Хоан посмотрел на отражение шофера в зеркале у задней двери автобуса. Он был маленькой точкой, и эта точка была единственным шансом, только он мог бы остановить все это. Шофер мог бы выйти на площадке отдыха автомобилистов и позвонить властям. Он мог бы остановиться. Но он всегда оставался на месте, даже если все другие выходили по естественной надобности.

Что не так с этим шофером? Неужели он не видел, что все кричит о беспределе? Неужели не понимал, что бедные парализованные женщины, сидевшие в двух других колясках в передней части автобуса, оказались здесь не по доброй воле? Что их глаза излучали страх, всеми фибрами души они кричали о помощи?

А может, ему было безразлично?

Хоан испытывал жалость к этим парализованным женщинам; когда омерзительные фурии Галиба заходили к ним в комнату, они стонали и просили о пощаде. Галиб решил, что с ними делали примерно то же самое, что и с ним. Может быть, накачивали снотворным, потому что он их совсем не слышал, когда пришел автобус и когда все занимали свои места.

И шофер автобуса, маленькая точка в зеркале, не помог им. Конечно, он был частью всего этого.

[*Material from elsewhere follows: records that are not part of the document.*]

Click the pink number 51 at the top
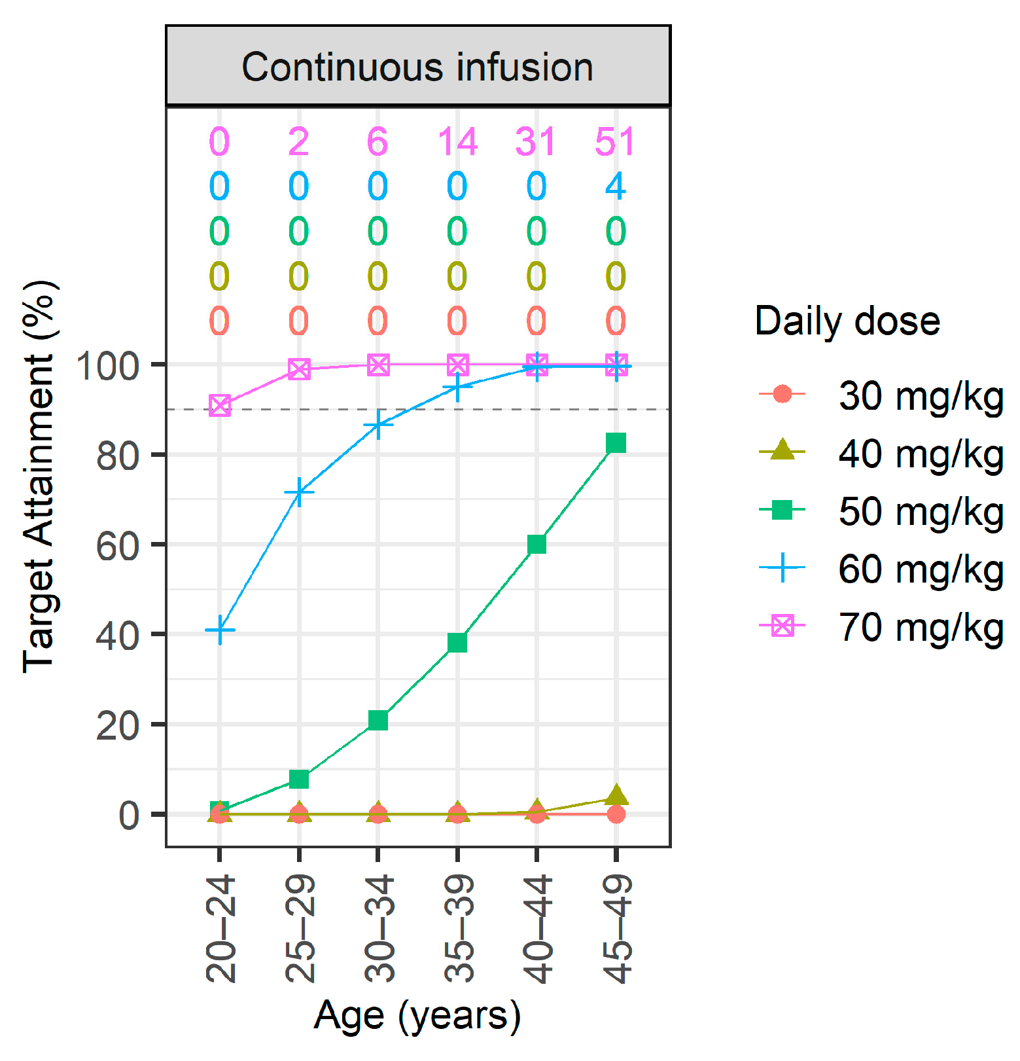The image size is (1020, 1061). point(615,142)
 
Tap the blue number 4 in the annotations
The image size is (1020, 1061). point(615,187)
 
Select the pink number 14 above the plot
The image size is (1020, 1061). point(457,142)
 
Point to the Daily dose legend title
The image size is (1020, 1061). point(847,321)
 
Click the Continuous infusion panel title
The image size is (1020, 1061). point(417,67)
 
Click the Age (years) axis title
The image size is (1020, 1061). point(417,1015)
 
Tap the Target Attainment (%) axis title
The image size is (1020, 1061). point(39,477)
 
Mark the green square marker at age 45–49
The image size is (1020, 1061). point(616,443)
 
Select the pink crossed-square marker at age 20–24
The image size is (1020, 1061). point(220,406)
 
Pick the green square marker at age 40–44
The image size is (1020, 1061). point(536,544)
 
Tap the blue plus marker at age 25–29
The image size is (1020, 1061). point(299,492)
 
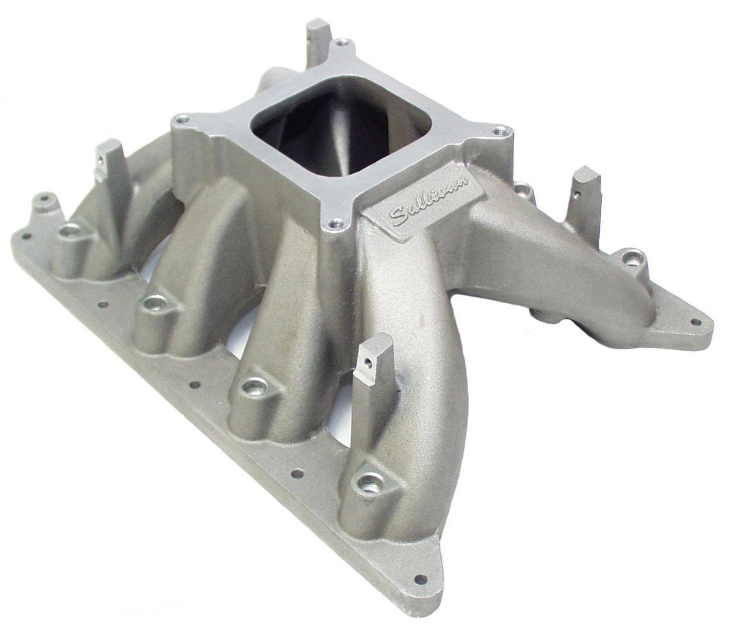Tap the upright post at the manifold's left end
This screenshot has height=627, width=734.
tap(108, 166)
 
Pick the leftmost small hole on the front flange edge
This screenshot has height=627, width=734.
tap(26, 237)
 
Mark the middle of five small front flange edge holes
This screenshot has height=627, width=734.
tap(196, 385)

В середине второго дня, проведенного в доме во Франкфурте, фурии вывели двух бедных женщин из комнаты, где они были заперты, в ванную, где их помыли и привели в порядок. Их переодели в одежду западного образца, чтобы те не выделялись. Хоан почувствовал странную солидарность с ними, когда наконец их увидел. Прошло время, прежде чем он разобрался почему, поскольку восстановление памяти – процесс долгий.

Когда Хоан наконец понял, что две эти несчастные женщины – те самые, которых он сфотографировал вместе с Галибом на берегу в Айя-Напе, до него дошло, насколько серьезной была ситуация.

Опять возникли животрепещущие вопросы, на которые раньше он не находил ответа. Почему эти женщины с пляжа оказались здесь против своей воли, почему им давали снотворное? Почему Галиб поместил их в этот автобус? И почему он сам все еще был жив?

Очень медленно история этих беженок привела к очевидному объяснению их отчаяния. Как и в случае с другими беженцами, они поставили на кон свою жизнь, чтобы убежать из самого ужасного места в мире – Сирии. В этой измученной войной стране они стали свидетелями того, что человек видеть не должен. Они сами чуть не погибли в Средиземном море, кроме того, при самых жутких обстоятельствах потеряли близкого им человека, ставшего жертвой номер двадцать один семнадцать. Они были свидетелями того, как близкая им женщина исчезла в черной воде, а теперь они попали во Франкфурт. Когда Хоан смотрел на женщин, насквозь промокших и несчастных, на берегу рядом с Галибом, он понимал, что они стоят так не по своей воле, а позже во Франкфурте ему стало ясно, что их появление тут тоже не было делом добровольным. Поэтому обездвиженные женщины в колясках являлись его единственными союзниками в этом автобусе. Брошенные на произвол судьбы, как и он сам.